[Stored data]
_ _ _

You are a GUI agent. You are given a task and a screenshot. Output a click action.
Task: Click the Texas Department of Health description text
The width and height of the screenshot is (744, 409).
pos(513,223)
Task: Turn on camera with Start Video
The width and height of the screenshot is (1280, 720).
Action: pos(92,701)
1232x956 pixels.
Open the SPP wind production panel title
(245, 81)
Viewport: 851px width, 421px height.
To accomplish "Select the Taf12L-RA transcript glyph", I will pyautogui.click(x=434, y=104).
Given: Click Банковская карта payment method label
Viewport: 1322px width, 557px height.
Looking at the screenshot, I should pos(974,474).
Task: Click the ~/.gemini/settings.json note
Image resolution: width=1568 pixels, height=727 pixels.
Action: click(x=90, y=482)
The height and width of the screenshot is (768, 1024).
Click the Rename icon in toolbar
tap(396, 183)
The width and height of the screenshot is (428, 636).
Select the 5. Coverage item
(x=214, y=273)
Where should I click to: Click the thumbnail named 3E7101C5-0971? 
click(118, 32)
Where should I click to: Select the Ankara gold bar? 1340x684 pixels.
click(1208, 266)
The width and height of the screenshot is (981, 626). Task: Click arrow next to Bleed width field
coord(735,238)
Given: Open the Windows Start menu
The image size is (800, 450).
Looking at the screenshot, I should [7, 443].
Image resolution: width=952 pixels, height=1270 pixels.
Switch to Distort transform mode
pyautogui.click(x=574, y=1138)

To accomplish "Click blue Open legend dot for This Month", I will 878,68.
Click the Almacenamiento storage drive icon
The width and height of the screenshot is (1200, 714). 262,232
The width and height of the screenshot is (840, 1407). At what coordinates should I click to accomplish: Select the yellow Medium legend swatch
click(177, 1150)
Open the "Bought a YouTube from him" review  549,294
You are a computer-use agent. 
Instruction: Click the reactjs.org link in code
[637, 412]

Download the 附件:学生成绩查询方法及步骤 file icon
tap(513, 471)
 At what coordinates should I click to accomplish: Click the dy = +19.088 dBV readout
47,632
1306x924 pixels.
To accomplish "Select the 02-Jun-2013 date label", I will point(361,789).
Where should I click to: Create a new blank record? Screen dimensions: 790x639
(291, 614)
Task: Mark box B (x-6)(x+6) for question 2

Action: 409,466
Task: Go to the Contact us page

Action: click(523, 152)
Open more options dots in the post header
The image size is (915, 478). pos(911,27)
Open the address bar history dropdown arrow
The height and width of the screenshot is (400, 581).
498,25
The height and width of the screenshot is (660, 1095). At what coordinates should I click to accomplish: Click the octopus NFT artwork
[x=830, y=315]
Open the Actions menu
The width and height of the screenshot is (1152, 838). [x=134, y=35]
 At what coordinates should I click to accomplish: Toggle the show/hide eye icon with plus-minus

_ _ _

TRY IT: Every record must appear in the answer exactly as it appears above.

RESULT OF THIS EXERCISE:
You are a GUI agent. You are given a task and a screenshot. Output a click action.
Task: Click the Texas Department of Health description text
The width and height of the screenshot is (744, 409).
pos(513,223)
Task: Turn on camera with Start Video
The width and height of the screenshot is (1280, 720).
Action: pos(92,701)
1232x956 pixels.
Open the SPP wind production panel title
(245, 81)
Viewport: 851px width, 421px height.
To accomplish "Select the Taf12L-RA transcript glyph", I will pyautogui.click(x=434, y=104).
Given: Click Банковская карта payment method label
Viewport: 1322px width, 557px height.
Looking at the screenshot, I should pos(974,474).
Task: Click the ~/.gemini/settings.json note
Image resolution: width=1568 pixels, height=727 pixels.
Action: click(x=90, y=482)
The height and width of the screenshot is (768, 1024).
Click the Rename icon in toolbar
tap(396, 183)
The width and height of the screenshot is (428, 636).
Select the 5. Coverage item
(x=214, y=273)
Where should I click to: Click the thumbnail named 3E7101C5-0971? 
click(118, 32)
Where should I click to: Select the Ankara gold bar? 1340x684 pixels.
click(1208, 266)
The width and height of the screenshot is (981, 626). Task: Click arrow next to Bleed width field
coord(735,238)
Given: Open the Windows Start menu
The image size is (800, 450).
Looking at the screenshot, I should [7, 443].
Image resolution: width=952 pixels, height=1270 pixels.
Switch to Distort transform mode
pyautogui.click(x=574, y=1138)

To accomplish "Click blue Open legend dot for This Month", I will 878,68.
Click the Almacenamiento storage drive icon
The width and height of the screenshot is (1200, 714). 262,232
The width and height of the screenshot is (840, 1407). At what coordinates should I click to accomplish: Select the yellow Medium legend swatch
click(177, 1150)
Open the "Bought a YouTube from him" review  549,294
You are a computer-use agent. 
Instruction: Click the reactjs.org link in code
[637, 412]

Download the 附件:学生成绩查询方法及步骤 file icon
tap(513, 471)
 At what coordinates should I click to accomplish: Click the dy = +19.088 dBV readout
47,632
1306x924 pixels.
To accomplish "Select the 02-Jun-2013 date label", I will point(361,789).
Where should I click to: Create a new blank record? Screen dimensions: 790x639
(291, 614)
Task: Mark box B (x-6)(x+6) for question 2

Action: 409,466
Task: Go to the Contact us page

Action: click(523, 152)
Open more options dots in the post header
The image size is (915, 478). pos(911,27)
Open the address bar history dropdown arrow
The height and width of the screenshot is (400, 581).
498,25
The height and width of the screenshot is (660, 1095). At what coordinates should I click to accomplish: Click the octopus NFT artwork
[x=830, y=315]
Open the Actions menu
The width and height of the screenshot is (1152, 838). [x=134, y=35]
 At what coordinates should I click to accomplish: Toggle the show/hide eye icon with plus-minus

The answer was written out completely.